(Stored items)
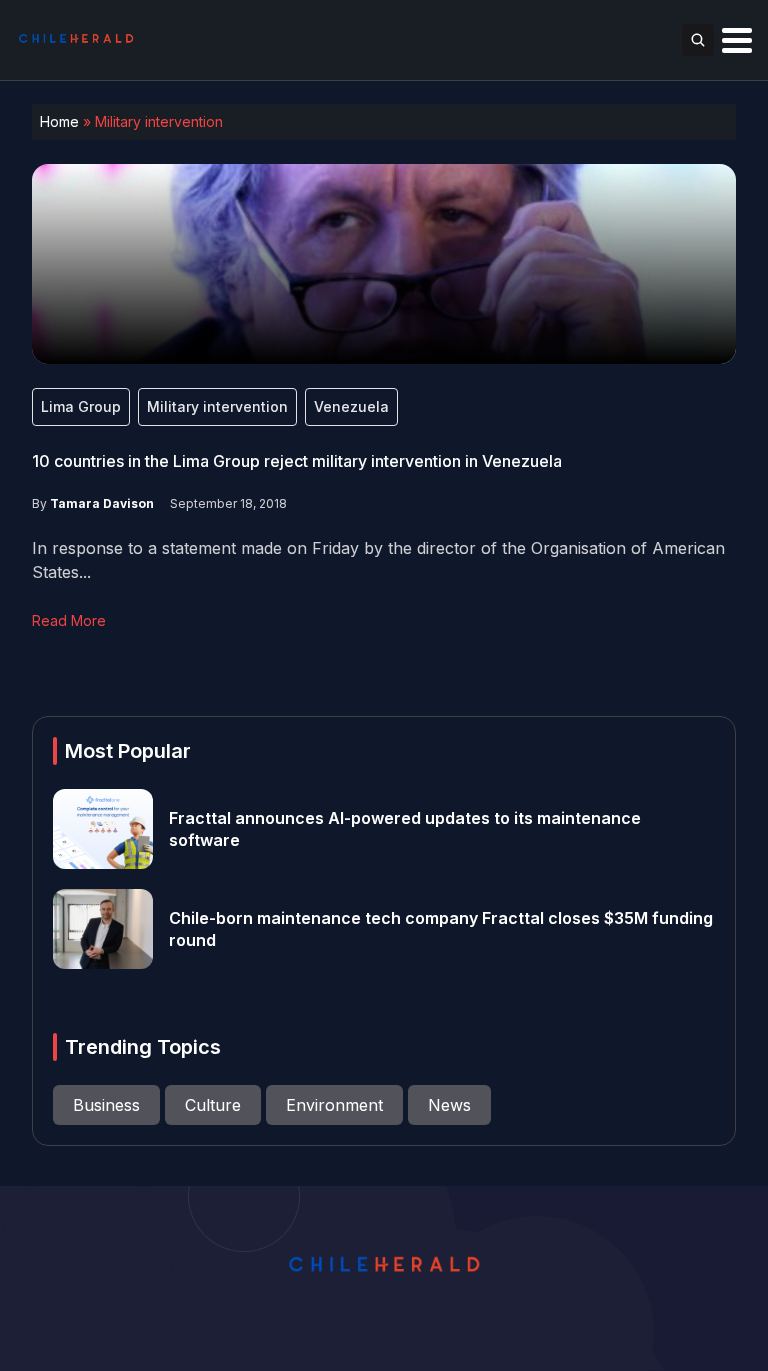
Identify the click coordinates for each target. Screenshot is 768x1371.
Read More (69, 620)
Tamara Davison (102, 503)
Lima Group (81, 406)
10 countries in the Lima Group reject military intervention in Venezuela (297, 461)
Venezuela (351, 406)
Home (59, 121)
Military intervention (217, 406)
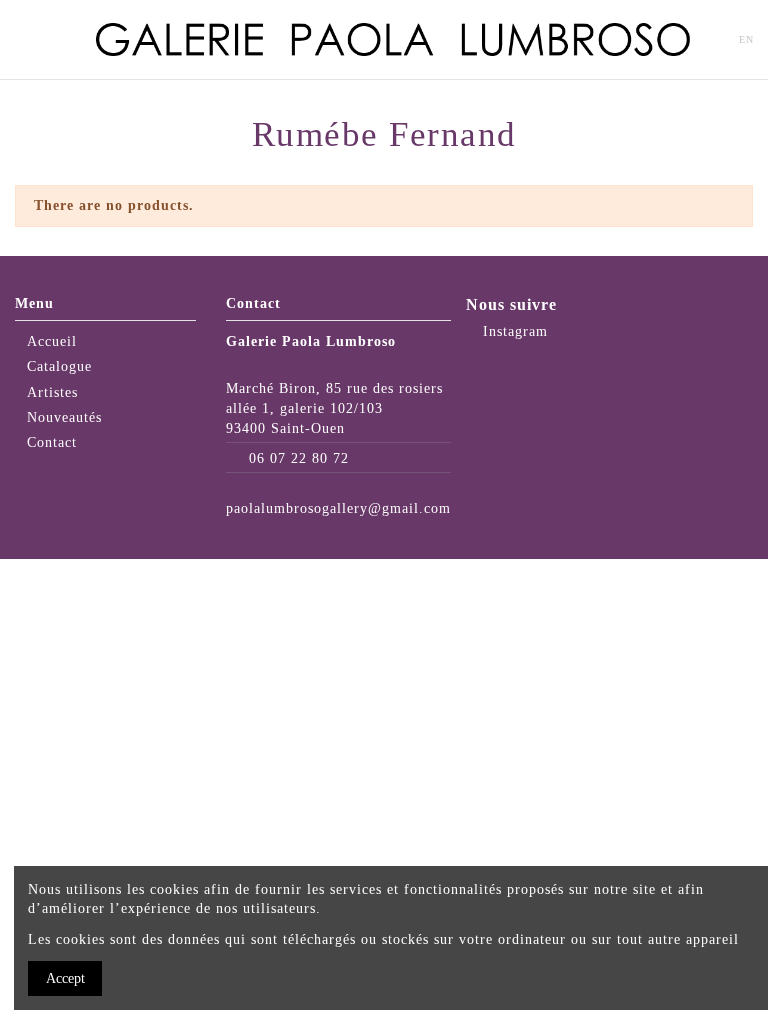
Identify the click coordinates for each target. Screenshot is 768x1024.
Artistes (52, 392)
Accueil (52, 341)
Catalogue (59, 366)
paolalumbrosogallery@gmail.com (338, 508)
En (746, 39)
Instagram (513, 331)
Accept (65, 978)
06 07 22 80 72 (299, 458)
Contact (52, 442)
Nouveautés (64, 417)
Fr (714, 39)
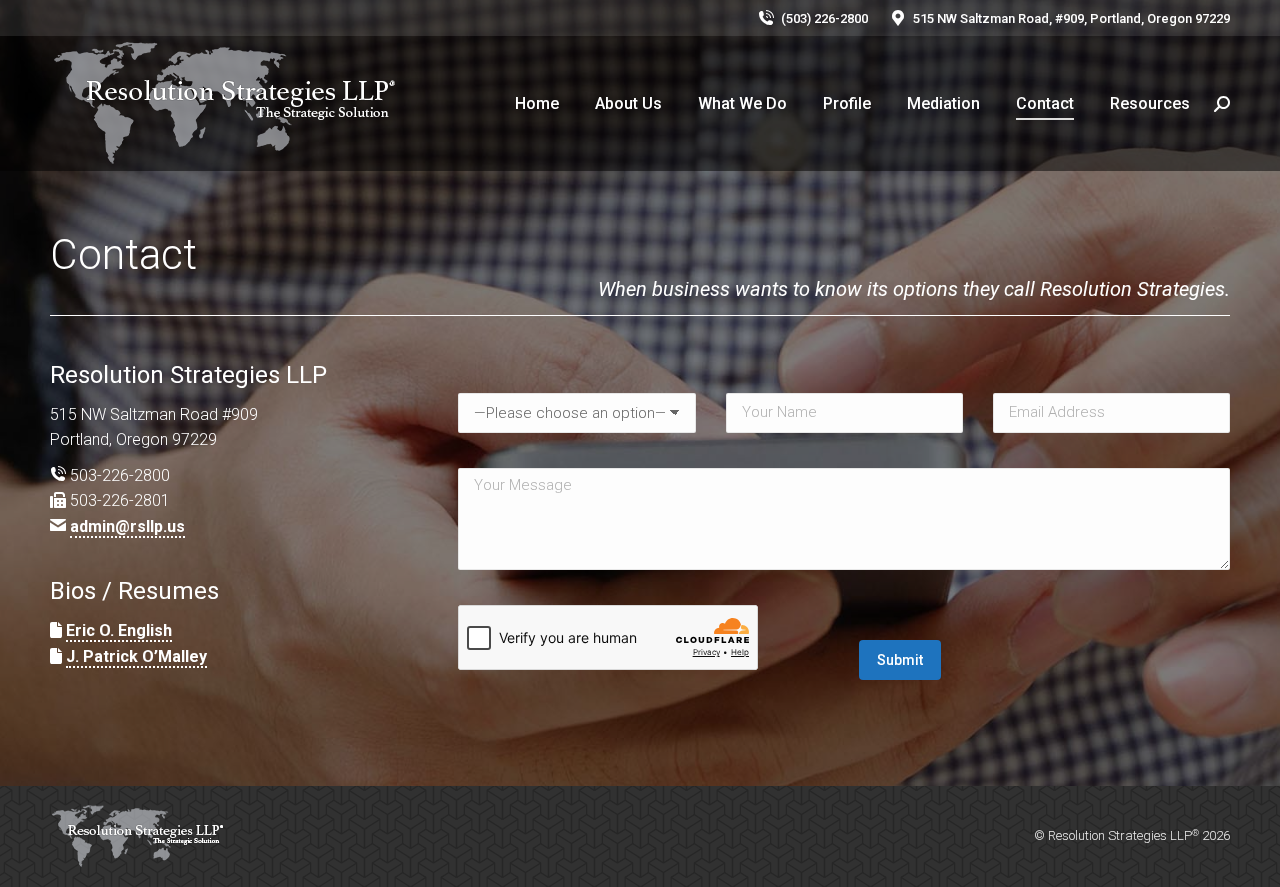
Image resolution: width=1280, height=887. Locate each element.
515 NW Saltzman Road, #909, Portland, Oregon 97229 (1071, 18)
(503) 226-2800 (824, 18)
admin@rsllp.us (127, 526)
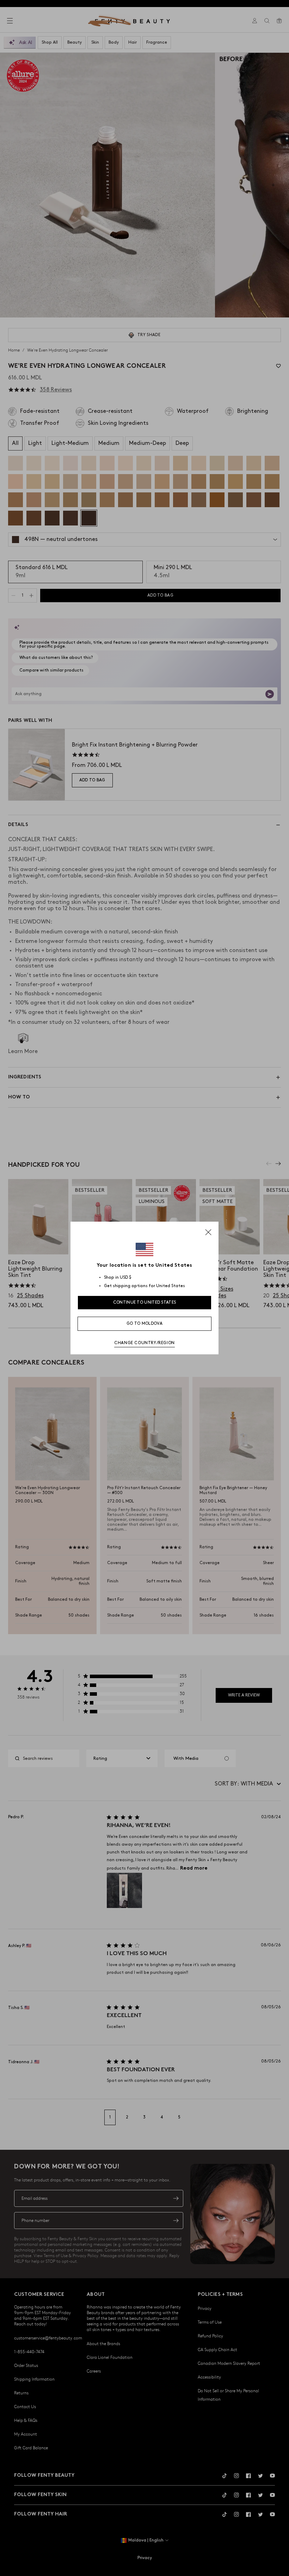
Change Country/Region (144, 1343)
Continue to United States (144, 1302)
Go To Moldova (144, 1323)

- _Problem_: Determine how many lines of the records above hold the word "Screenshot" and give the number with nothing added.

- _Result of this exercise_: 2